Princess Daisy makes her feature film debut in the post-credits scene of 2026's The Super Mario Galaxy Movie, where she knocks out a thieving Ukiki in the Gateway Galaxy.

==Reception==
Daisy has received generally positive reception. Critics noted the similarities between Peach and Daisy, such as Destructoid writer Chad Concelmo and Siliconera writer Jenni Lada. Lada felt that Mario Tennis Aces successfully gave Daisy a distinctive personality, stating that she was more energetic whereas Peach was reserved and stylish. She felt that Daisy's characterization was an improvement on Peach due to being more athletic and emotional.

Daisy's inclusion as a playable character in Super Smash Bros. Ultimate was highly anticipated by CJ Andriessen of Destructoid, who described her as the "best princess" and considered her to be one of the most requested characters for the Smash roster. Syfy writer Mason Brady considered Daisy's introduction in the Super Smash Bros. series disappointing due to being a near copy of Peach, describing it as a "blatant lack of originality."

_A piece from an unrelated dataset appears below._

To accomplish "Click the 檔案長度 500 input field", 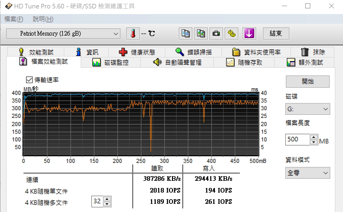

When the base roster for Mario Strikers: Battle League was revealed, several fans expressed disappointment and anger that Daisy was excluded. Neal Ronaghan of Nintendo World Report felt that she was a beloved character in the Strikers series, bemoaning her absence. VentureBeat considered starting a Change.org petition for her to be included, commenting that she had stood out in Super Mario Strikers for her "sassy attitude" and celebration pose that involves turning her back to the camera. Ari Notis of Kotaku echoed fan excitement when she was added to the game in a DLC update and thought that her exclusion had been indicative of a wider problem with the game's limited content. Hope Bellingham writing for GamesRadar+ expressed excitement that Daisy was finally getting recognition from Nintendo by making her a playable character in Super Mario Bros. Wonder and noted that although it was not technically the first time she had been playable, it was a "momentous occasion" for fans.